So i’m a homeless sixteen year-old runaway that had just escaped from Hidden Lake Academy and was now spare changing with my homegirl, Flower, on the streets of Providence Rhode Island when I looked up from my Indian-print blanket, which I was sitting on while burning incense and holding up signs like “need money for beer pot and hookers” and saw this dude named Mike.  He went to Brown University and I had met him on my first day homeless, about two months ago.

Hey.

I looked up.

Where you been?  He asked me…

Well, lotta places.  Some abandoned attic.  I took the Greyhound to Birmingham Alabama for a bit… uhhh… I been holding Dreadie John’s dope while he goes around and sells it cause he’s got some warrants, seven of them actually, out for his arrest…. uhhh I slept in the park, and some dude’s house named Sammer.  Some weird commune—

I coulda kept going, but I saw this girl.

Next to Mike was a well-dressed pretty blonde girl with fair skin and blue eyes.  She was wearing tight fitted jeans and a plain sweater.  Dressed exactly how you would expect a smart, ivy-league girl to dress.   

This is my friend Lucy, said College Mike.  Oh yeah, I called him College Mike.  Cause there was Car Mike too.  Everybody had a street name.

She smiled at me.

They were looking for painkillers.   I had no idea where to buy painkillers, but I was up for the challenge and asked Lucy to join me.  I told College Mike to watch my blanket and brought Lucy with me up the street, stopping at every corner.  She giggled, full of adrenaline doing something she had obviously never done before.  She told me she was a nineteen year-old English major in her junior year.

How old are you?  She asked.

I thought to myself…hmmm… how old am I?  Sixteen was definitely too young for her, and I didn’t want to blow it.  I lied and said I was eighteen.  Eighteen sounded about right.

I’m eighteen.

We found a dealer who said he had an 80mg pill of oxycotton for forty bucks.  Neither of us had ever taken oxycotton before and wondered if he was ripping us off with that price.  He opened the palm of his hand and showed us some pill, it could have been any pill.   Lucy and I stared at his hand, not sure what oxycotton was supposed to look like.  Was this worth forty bucks?

I’ll buy it for us, Lucy said.

It was an uncomfortable exchange of money.

Wait—

How do we take it?

Swallow it?

Crush it up and snort it, he told us.

We pretended it was kicking in, and I asked what she was up to for the rest of the night.  She seemed interested, like she was intrigued with me, so I offered to bring her to one my favorite spots under this statue at Prospect Park that overlooked the city.

I thought I knew where the park was, but I didn’t and instead got us lost in some neighborhood.  We hung all over each other, like two lovers on a first date, laughing at my lack of direction.

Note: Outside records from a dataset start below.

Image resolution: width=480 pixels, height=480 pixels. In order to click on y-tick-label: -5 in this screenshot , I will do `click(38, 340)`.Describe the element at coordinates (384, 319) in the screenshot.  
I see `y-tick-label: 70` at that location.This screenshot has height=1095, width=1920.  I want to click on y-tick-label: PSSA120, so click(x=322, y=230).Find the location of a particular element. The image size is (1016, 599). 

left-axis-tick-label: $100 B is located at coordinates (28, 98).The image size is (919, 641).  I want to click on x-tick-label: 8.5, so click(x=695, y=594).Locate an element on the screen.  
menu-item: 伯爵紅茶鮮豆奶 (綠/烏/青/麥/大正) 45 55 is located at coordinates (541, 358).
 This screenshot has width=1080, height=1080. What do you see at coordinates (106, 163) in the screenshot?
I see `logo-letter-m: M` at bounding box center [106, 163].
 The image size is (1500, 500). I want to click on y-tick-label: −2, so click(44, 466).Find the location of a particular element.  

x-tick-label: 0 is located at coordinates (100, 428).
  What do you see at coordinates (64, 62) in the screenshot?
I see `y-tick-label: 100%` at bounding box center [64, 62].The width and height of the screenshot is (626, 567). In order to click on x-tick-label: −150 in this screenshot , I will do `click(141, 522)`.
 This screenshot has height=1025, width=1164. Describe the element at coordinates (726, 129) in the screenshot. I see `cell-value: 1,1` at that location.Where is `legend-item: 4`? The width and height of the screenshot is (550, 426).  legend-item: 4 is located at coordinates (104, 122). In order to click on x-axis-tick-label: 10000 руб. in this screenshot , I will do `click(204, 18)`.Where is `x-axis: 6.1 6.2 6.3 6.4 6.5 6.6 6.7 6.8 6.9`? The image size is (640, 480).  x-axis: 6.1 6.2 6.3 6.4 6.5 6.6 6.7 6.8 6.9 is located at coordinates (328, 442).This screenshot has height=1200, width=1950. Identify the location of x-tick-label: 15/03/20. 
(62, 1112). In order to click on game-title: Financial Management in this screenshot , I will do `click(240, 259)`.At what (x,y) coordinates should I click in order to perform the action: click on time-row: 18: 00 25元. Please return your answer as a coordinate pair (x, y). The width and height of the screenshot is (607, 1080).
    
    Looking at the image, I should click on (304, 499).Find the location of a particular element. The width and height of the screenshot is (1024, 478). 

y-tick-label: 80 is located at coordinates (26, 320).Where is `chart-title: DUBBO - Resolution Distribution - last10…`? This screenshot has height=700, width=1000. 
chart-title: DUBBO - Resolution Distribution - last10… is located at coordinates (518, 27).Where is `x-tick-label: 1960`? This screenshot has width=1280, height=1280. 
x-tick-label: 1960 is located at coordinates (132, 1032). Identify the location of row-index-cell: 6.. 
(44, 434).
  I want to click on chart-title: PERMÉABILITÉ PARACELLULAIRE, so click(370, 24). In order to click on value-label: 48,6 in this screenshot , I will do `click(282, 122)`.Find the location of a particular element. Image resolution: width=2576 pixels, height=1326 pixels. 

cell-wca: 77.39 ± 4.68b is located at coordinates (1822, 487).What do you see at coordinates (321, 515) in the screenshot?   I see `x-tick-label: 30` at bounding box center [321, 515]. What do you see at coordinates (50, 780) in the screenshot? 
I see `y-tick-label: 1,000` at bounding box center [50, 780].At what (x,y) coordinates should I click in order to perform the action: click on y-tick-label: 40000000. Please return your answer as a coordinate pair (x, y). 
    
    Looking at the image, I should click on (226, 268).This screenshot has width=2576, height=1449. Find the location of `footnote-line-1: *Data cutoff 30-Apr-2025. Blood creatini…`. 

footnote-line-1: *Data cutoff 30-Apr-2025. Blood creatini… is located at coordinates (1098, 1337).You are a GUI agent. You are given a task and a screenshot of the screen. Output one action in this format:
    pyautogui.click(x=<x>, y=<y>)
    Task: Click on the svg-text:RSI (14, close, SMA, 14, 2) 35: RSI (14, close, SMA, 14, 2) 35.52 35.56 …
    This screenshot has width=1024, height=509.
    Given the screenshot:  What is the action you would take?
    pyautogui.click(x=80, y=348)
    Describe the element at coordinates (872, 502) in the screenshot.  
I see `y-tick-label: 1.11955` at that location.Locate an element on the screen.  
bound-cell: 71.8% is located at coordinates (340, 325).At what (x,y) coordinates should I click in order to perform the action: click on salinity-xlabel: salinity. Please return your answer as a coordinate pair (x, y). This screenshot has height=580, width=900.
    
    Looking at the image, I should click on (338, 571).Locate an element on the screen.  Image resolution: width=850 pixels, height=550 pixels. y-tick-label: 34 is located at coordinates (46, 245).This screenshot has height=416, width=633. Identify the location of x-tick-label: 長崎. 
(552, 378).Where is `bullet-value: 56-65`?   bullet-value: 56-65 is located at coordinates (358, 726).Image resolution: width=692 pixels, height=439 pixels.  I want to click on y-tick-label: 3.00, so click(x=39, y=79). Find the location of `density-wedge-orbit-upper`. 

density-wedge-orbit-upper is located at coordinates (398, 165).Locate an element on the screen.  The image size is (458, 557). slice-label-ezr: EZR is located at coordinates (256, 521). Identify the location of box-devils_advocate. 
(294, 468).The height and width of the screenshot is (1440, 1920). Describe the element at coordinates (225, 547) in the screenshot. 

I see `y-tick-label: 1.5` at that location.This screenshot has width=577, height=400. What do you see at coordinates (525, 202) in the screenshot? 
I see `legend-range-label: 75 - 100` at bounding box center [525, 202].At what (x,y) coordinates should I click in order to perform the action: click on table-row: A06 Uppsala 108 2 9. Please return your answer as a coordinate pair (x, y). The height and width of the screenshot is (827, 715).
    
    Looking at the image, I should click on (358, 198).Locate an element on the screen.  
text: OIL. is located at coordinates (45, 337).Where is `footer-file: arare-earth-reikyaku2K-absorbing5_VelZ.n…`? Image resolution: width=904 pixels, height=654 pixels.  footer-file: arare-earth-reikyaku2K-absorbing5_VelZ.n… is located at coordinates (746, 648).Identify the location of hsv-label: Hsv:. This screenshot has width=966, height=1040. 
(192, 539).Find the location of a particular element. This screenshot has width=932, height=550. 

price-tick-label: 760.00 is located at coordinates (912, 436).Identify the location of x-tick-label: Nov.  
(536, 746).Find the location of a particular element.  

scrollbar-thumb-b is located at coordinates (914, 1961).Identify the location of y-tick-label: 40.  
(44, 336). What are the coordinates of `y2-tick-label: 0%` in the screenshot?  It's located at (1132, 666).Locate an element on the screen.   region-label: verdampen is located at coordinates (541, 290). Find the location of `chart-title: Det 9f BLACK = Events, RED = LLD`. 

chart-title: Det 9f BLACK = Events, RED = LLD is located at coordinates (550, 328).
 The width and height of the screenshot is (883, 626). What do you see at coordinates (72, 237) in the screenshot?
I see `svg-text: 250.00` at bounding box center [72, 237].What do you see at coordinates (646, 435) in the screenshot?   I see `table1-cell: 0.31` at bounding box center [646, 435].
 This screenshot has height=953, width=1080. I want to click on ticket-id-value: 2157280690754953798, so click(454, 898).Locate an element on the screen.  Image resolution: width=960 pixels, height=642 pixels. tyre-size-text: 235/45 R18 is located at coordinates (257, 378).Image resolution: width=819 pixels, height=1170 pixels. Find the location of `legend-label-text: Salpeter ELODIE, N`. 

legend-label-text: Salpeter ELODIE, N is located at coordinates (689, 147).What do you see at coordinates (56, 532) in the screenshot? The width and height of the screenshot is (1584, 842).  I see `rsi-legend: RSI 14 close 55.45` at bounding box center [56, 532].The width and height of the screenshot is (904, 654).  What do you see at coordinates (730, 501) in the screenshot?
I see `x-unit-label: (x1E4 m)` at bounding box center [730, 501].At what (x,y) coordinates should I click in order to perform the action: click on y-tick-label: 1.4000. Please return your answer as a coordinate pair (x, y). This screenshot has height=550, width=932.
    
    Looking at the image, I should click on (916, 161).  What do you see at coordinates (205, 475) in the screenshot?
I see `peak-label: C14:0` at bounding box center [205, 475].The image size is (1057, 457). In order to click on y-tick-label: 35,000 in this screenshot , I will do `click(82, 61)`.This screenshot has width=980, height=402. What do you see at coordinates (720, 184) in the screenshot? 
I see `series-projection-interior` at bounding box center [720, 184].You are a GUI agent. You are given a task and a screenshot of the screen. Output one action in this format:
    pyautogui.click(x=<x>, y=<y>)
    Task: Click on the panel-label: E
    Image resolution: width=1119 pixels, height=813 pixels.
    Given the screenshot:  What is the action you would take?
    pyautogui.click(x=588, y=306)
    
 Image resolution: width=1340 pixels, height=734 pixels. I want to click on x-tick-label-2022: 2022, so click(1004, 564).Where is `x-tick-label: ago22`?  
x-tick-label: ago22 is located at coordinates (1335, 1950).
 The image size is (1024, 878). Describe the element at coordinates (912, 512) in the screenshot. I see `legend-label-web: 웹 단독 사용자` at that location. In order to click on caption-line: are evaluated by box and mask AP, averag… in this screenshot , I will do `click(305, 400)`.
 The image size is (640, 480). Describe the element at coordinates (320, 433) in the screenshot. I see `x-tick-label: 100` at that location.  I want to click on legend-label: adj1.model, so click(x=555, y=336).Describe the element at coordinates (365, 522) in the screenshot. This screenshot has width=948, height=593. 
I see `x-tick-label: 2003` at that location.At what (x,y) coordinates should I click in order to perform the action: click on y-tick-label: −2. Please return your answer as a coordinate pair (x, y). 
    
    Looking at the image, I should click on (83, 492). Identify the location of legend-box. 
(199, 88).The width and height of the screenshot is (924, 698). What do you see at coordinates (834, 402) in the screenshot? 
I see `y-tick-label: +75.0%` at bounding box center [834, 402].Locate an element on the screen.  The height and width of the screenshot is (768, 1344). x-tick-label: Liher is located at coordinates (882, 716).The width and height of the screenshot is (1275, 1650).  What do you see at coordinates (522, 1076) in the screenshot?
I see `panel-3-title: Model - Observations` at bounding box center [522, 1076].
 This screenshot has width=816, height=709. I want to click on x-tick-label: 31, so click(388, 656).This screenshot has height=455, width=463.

Wait—I thought this was… you know, you’re home!  She was full of homeless jokes.

When we arrived at the park we stepped through the soft grove-like grass and gazed at the incredible view of the city-scape.

Windows illuminated the buildings as I thought of the hardworking folk still at their job, working overtime.  I imagined them away from their family, trying to make an extra buck to buy things they probably did not even need.

What a different life that would be…

We hopped over the steel fence that protected that statue I was tellin you about and lied hidden between these stone arches that stood erect around the statue.  Out of sight from everyone.  A clear shot of the state capitol stood out proudly under the Statue of Roger Williams, the creator of the colony of Rhode Island.

We kissed and talked and shivered and smoked all night.   I awoke at five in the morning in the same spot.  I woke Lucy up.  There was a glimmer in her eyes as she remembered where she was.

We should find somewhere a bit more comfortable to sleep, come with me, she told me.

Over the fence, across the park, down the street, through the neighborhood, onto the main green of Brown University and finally arriving at the front door of her dorm.

And that’s how I went from being homeless to being an Ivy-league student overnight.  But the glamour didn’t last too long.